Analysts have urged the Central Bank to sterilize any foreign exchange purchases they make with immediate outright sales of its Treasury bill stock to prevent the notes from coming back for redemption as imports after being loaned out to the credit system.
In April private sector credit fell to near two year low of 18.7 billion rupees but credit to state was still strong at around 42 billion rupees.Last year import rose to unsustainable levels as the Central Bank sterilized its foreign exchange sales with fresh money and the state petroleum utility also borrowed money to manipulate oil prices.
Selling imported petroleum at a loss prevents a contraction of disposable incomes of energy users which then generates imports.
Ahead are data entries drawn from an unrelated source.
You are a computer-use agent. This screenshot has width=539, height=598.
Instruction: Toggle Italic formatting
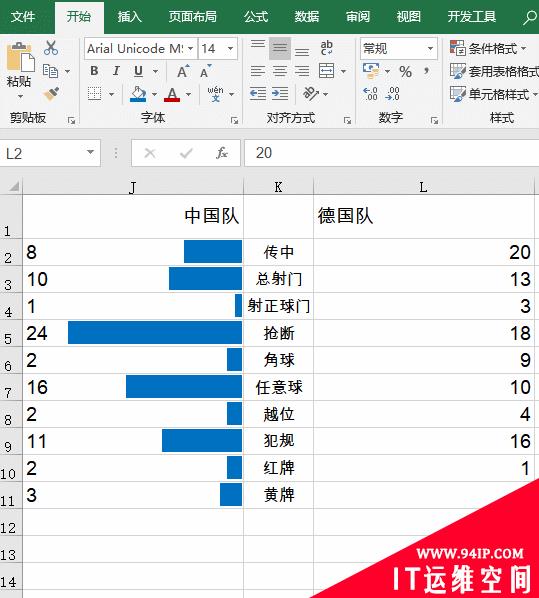click(116, 71)
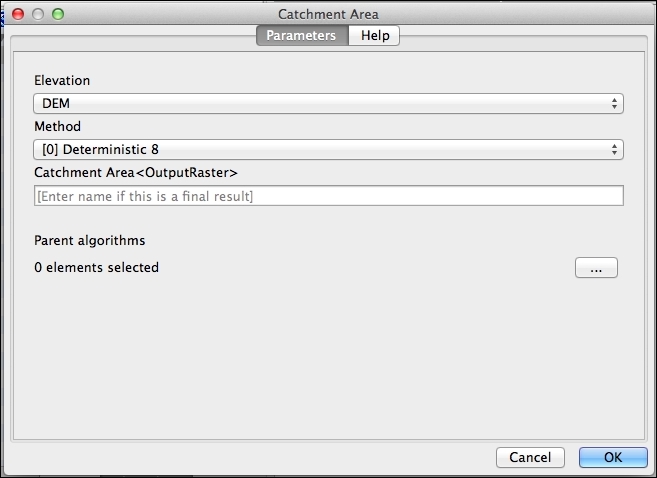Open the Help tab

pos(375,35)
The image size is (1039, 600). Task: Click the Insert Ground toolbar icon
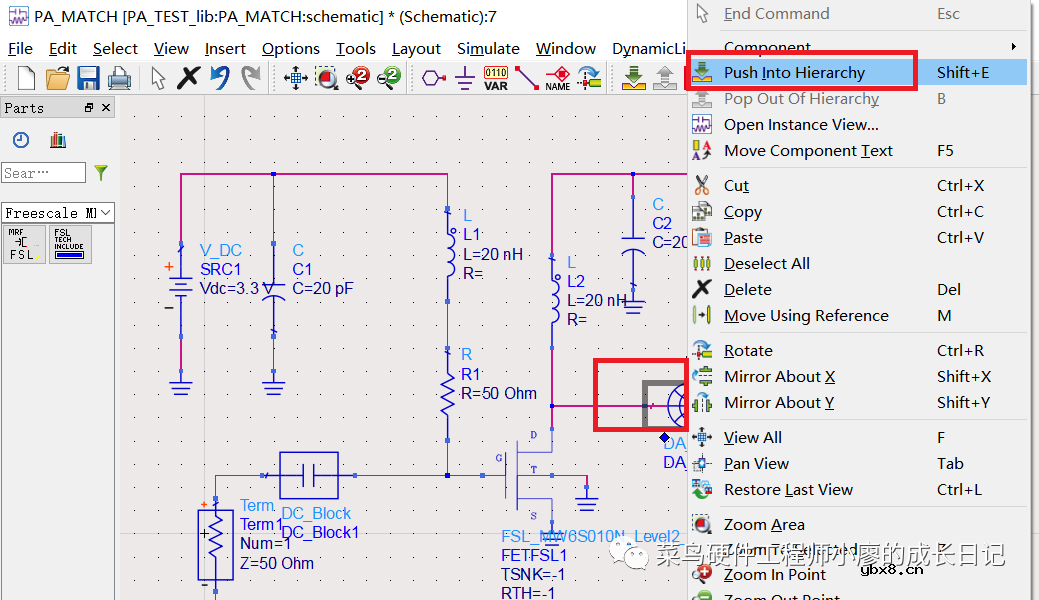(464, 78)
Though energy prices were raised, Petroleum minister Susil Premajayantha has said that state-run Ceylon Petroleum Corporation has run up debts of 65 billion rupees with state enterprises again this year.
However the Central Bank has tightened the monetary system a little in recent days with the average rate of its repo auction to drain liquidity moving up to 8.85 percent on June 07 from 8.60 percent on May 21.
On Monday the interbank markets were short and some players borrowed at 9.75 percent from the Central Bank's liquidity window.
Call money rates have moved as high as 10.15 percent Monday and gilt backed repo rates were around 9.00 to 9.10 percent Monday.
On Tuesday repos were quoted around 9.20/30 percent, still below the 9.75 percent window level and clean call money at 10.20/30 percent levels, dealers said.